### TASK BRIEF
From the entries below, pick out and copy every line that contains the string "This". Treat the match as case-sensitive.

** Begin **

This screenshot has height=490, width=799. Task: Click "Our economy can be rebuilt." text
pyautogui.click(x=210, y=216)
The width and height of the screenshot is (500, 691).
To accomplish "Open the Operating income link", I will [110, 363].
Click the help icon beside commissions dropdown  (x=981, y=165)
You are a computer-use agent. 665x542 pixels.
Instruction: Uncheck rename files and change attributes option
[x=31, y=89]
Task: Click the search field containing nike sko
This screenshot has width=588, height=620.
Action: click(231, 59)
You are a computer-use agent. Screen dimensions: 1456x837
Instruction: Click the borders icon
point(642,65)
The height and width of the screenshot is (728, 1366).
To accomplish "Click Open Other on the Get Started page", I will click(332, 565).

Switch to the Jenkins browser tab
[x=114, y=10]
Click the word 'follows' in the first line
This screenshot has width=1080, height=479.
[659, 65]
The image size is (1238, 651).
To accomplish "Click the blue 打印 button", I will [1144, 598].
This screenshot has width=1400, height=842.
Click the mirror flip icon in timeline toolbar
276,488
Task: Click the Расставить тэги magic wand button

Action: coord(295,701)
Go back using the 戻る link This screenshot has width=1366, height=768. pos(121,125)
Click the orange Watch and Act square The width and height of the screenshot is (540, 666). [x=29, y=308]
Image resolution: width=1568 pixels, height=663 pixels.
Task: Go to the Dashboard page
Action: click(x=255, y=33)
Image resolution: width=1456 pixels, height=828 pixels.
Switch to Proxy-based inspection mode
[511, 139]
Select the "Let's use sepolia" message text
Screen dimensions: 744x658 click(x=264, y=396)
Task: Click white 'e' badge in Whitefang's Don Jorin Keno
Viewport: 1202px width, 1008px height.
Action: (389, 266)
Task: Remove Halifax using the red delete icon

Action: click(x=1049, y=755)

** End **

### REPLY TO THE EXERCISE
This screenshot has height=490, width=799. Task: Click "Our economy can be rebuilt." text
This screenshot has width=588, height=620.
This screenshot has width=1080, height=479.
This screenshot has width=1400, height=842.
Go back using the 戻る link This screenshot has width=1366, height=768. pos(121,125)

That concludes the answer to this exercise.